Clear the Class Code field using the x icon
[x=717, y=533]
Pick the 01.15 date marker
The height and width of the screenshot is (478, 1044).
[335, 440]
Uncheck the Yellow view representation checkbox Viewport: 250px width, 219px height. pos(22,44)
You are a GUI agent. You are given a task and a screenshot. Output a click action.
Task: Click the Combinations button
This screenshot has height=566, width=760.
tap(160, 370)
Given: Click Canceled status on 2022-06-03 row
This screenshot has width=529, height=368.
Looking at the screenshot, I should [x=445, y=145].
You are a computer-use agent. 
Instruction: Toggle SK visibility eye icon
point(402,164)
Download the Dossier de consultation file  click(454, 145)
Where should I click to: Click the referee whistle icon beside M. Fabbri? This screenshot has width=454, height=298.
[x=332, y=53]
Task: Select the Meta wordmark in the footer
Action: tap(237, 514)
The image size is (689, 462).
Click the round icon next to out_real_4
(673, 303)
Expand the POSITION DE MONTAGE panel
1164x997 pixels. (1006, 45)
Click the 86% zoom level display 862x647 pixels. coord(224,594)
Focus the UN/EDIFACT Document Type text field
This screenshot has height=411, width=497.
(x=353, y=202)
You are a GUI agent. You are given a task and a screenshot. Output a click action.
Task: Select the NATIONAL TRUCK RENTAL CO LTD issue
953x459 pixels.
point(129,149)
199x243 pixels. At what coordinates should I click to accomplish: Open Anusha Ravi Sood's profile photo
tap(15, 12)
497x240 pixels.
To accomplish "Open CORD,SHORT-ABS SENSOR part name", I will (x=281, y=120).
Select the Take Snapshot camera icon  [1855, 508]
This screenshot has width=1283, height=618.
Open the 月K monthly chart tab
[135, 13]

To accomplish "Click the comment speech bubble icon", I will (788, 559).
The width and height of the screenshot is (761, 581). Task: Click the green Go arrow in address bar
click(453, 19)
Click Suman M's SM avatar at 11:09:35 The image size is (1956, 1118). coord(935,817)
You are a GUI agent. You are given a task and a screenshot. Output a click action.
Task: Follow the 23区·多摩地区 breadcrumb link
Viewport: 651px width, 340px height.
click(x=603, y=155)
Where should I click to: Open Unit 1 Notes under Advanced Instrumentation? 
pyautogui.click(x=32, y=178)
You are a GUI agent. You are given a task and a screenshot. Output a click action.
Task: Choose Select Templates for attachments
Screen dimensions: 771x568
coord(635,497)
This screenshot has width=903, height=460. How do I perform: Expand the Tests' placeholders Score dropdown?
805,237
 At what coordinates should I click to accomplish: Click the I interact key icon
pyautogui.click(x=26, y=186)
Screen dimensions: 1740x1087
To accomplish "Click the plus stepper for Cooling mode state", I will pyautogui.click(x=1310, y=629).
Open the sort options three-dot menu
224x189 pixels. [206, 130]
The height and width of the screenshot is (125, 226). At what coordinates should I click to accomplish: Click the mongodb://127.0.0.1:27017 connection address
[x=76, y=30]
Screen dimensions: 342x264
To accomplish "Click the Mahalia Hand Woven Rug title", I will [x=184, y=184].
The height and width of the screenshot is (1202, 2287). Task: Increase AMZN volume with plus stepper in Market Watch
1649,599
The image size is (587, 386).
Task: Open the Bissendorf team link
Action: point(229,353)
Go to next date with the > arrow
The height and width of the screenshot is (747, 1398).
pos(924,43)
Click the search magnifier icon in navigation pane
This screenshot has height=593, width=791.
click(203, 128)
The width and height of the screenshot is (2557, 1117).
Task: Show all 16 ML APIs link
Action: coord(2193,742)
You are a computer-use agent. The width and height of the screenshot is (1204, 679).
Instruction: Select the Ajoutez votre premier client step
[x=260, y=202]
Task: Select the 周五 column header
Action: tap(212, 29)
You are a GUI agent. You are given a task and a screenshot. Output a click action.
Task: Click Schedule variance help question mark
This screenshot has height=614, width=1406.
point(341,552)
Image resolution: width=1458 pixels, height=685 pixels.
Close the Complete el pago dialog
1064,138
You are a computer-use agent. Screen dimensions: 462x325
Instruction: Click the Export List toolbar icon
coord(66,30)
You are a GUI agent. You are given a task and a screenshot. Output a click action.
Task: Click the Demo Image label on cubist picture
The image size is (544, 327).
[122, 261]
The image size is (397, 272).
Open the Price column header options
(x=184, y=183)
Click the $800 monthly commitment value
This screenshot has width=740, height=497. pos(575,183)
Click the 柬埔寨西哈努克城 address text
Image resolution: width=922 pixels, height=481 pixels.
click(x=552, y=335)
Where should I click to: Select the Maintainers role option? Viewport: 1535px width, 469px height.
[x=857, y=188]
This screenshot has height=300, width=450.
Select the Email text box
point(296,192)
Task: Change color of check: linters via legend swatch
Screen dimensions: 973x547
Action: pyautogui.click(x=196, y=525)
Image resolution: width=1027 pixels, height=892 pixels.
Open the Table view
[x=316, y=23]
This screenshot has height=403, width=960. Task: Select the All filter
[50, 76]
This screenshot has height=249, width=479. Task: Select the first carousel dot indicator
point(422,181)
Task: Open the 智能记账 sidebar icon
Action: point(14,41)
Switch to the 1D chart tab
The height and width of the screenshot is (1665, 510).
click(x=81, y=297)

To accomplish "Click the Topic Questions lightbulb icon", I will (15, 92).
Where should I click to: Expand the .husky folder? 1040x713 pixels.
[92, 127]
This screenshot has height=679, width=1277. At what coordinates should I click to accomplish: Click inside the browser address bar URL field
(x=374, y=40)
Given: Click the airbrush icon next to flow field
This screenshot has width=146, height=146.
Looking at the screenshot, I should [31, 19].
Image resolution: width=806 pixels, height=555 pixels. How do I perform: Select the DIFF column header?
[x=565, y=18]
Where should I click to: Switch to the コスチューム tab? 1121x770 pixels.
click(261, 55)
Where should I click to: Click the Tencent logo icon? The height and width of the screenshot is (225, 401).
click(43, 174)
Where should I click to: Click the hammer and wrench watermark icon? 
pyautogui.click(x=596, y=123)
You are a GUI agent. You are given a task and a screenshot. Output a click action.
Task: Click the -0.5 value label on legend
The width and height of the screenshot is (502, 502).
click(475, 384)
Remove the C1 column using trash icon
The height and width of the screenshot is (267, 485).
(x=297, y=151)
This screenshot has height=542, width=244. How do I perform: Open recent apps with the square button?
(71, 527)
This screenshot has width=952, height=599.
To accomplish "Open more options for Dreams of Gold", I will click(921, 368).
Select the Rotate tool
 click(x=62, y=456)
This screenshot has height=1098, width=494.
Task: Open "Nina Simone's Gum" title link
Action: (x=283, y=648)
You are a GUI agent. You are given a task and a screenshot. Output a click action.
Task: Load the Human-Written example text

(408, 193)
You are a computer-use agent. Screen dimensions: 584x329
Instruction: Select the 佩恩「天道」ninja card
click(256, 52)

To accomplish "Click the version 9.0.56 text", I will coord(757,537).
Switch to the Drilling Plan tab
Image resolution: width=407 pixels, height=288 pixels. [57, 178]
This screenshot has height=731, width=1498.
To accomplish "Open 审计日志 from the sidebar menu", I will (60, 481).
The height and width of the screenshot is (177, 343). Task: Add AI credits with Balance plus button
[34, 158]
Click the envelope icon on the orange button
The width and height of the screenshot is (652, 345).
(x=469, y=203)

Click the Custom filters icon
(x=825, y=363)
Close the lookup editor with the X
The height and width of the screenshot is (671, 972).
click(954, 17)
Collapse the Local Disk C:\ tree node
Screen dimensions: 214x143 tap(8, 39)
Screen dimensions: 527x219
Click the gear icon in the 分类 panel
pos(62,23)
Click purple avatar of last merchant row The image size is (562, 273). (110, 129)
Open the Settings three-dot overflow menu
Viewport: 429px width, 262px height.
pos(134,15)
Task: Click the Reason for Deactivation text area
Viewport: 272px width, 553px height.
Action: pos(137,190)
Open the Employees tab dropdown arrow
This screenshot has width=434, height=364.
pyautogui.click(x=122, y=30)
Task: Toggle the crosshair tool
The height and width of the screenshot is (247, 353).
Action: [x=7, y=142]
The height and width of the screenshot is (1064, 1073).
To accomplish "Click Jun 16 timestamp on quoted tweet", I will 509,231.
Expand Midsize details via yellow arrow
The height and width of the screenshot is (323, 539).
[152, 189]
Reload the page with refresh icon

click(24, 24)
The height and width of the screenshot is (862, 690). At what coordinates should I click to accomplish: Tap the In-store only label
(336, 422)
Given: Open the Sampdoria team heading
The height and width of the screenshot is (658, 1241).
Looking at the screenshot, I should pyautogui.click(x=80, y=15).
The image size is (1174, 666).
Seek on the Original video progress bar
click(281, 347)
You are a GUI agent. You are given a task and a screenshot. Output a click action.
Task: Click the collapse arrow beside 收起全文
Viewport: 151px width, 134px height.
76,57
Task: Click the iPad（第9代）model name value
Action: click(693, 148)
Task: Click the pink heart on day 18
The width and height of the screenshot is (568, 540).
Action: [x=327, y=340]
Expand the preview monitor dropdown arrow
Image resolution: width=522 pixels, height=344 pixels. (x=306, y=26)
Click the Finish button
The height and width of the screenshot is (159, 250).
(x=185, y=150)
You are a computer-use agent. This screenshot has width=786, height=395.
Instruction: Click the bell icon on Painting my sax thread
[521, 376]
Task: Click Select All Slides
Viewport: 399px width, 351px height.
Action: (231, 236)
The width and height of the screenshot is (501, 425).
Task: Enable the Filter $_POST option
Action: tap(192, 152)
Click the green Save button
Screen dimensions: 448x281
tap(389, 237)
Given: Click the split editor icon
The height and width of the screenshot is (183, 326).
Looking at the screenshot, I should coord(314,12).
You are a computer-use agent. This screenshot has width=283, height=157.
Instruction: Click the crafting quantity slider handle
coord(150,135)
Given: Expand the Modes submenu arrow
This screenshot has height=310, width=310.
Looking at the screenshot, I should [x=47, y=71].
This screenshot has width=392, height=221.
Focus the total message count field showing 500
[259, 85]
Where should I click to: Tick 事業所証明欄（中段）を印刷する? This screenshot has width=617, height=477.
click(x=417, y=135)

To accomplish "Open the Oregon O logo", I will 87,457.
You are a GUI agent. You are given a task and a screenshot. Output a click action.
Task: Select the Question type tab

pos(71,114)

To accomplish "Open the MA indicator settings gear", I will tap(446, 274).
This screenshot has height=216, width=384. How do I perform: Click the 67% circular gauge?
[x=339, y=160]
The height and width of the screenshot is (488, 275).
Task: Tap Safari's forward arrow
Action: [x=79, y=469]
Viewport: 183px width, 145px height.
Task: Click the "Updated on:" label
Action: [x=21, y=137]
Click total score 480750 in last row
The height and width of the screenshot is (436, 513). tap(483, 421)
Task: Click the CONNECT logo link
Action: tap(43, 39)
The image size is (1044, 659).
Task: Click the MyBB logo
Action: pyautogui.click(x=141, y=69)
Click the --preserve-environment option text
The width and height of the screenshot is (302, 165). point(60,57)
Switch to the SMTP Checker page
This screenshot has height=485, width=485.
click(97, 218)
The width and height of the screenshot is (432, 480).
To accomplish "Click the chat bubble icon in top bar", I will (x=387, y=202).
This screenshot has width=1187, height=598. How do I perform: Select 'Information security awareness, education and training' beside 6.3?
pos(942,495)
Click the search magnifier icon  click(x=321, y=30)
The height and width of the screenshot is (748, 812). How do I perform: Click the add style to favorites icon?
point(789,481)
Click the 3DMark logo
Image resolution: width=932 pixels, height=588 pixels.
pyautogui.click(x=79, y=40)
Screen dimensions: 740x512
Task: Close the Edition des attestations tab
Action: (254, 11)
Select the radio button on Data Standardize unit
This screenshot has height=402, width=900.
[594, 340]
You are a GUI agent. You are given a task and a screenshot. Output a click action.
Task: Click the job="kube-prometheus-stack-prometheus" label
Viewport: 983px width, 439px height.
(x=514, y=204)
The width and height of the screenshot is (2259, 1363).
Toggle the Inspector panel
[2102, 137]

=-=-=

What you should do —
Rewrite the stretch of data from the line containing "Where should I click to: Select" through the line containing "point(296,192)" as a numbered list, omitting any blank lines.

Response to the exercise —
1. Where should I click to: Select the Maintainers role option? Viewport: 1535px width, 469px height.
2. [x=857, y=188]
3. This screenshot has height=300, width=450.
4. Select the Email text box
5. point(296,192)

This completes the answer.